Wer war schuld am Tod Jesu – Hinführung, Teil 2

Nur wenn eigene theologische und kirchlich verbreitete Aussagen kritisch überprüft werden, ist es glaubwürdig, Judenhass entgegenzutreten. In den Texten zur folgenden Reihe „Wer war schuld am Tod Jesu?“ wird dem G‘ttesmordvorwurf nachgegangen.

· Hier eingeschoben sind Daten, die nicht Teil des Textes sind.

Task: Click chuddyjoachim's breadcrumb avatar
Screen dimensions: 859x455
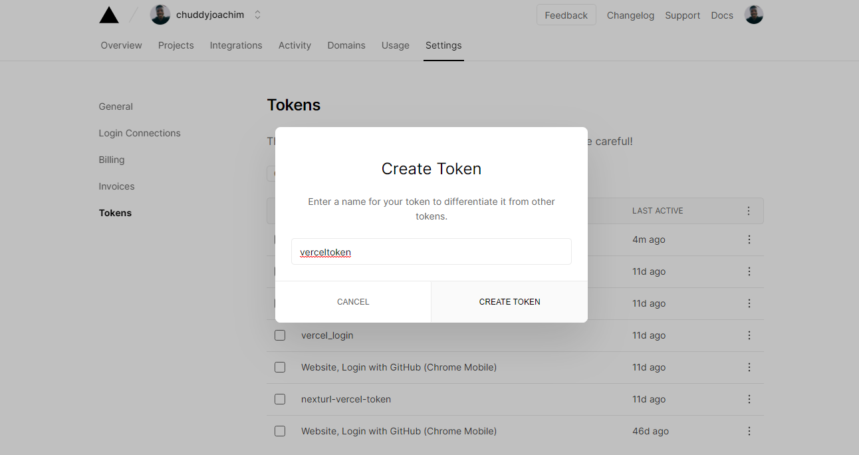Action: click(x=160, y=14)
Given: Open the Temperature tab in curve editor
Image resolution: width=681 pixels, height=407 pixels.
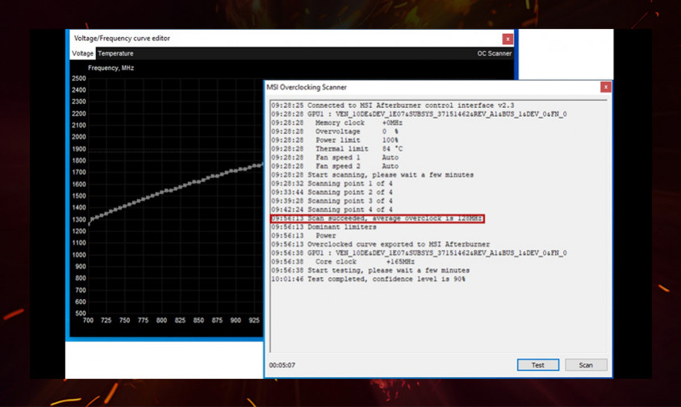Looking at the screenshot, I should coord(115,54).
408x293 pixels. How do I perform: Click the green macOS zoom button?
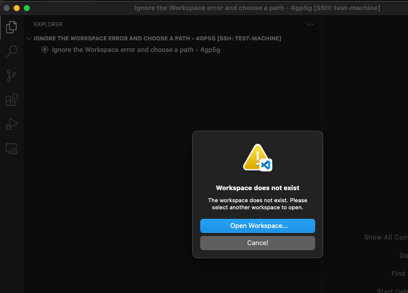(27, 8)
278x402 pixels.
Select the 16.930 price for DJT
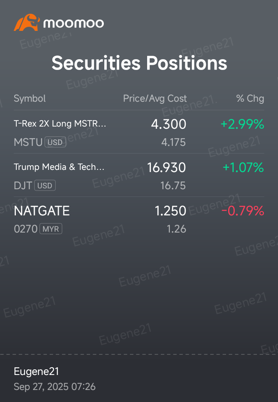click(x=166, y=167)
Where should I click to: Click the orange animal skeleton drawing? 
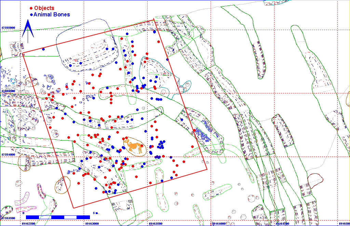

Zwecks Überprüfung dieses Vorwurfes werden in den Texten zunächst die tatsächlichen Herrschaftsverhältnisse in der römischen Provinz Judäa zur Zeit Jeschuas / Jesu benannt. Danach ist zu klären, warum vor allem die synoptischen Evangelien (nach Markus, Matthäus und Lukas) in ihrer Passionserzählung – dem römischen Zivilprozess unter Leitung des römischen Präfekten Pontius Pilatus vorgelagert – eine eigenständige jüdische Gerichtsverhandlung darstellten, in der Jeschua (hebr., gr. Jesus) verurteilt wird. Zu fragen ist, weshalb alle Evangelien die Schuld in Richtung der Juden schieben und zwar in der Reihenfolge ihrer Entstehung zwischen 70 (Markus) und 110 (Johannes) u.Ztr. nach und nach zunehmend deutlicher. Es ist unausweichlich, danach die Passionserzählungen in den zeitgeschichtlichen Entstehungszusammenhang der Evangelien samt zeitgenössischer religiöser und politischer Konflikte einzubetten.


Jenseits aller Motive und Absichten der Verfasserinnen der Evangelien gilt es, sich in die Sichtweise der Menschen hineinzuversetzen, die die Wirkung dieses G’ttesmordvorwurfes erlebt haben. Deshalb ist die Kontinuität des Kollektivvorwurfes, Jeschua / Jesus getötet zu haben, zu untersuchen. Denn er wirkte sich in der Auseinandersetzung zwischen Kirche und Synagoge folgenreich tragisch für die Zielscheibe des Judenhasses aus. Dieser G’ttesmordvorwurf hat bis heute – vor allem soweit Christinnen daran festhalten – eminente Bedeutung für das Verhältnis zueinander.


Mit der jährlichen Lesung der Passionserzählung nach Johannes in der Karfreitagsliturgie wird die Schuldfrage am Tode Jeschuas (hebräisch; griechisch Jesu) zumindest unmissverständlich neu gestellt und für viele Zuhörer*innen eindeutig beantwortet. Denn es ist das einzige Evangelium das – im Unterschied zu den Synoptikern, die in der Logik der kursorischen Leseordnung auch zur Auswahl stehen könnten – behauptet, „die“ Juden hätten selbst Jeschua / Jesu ans Kreuz genagelt.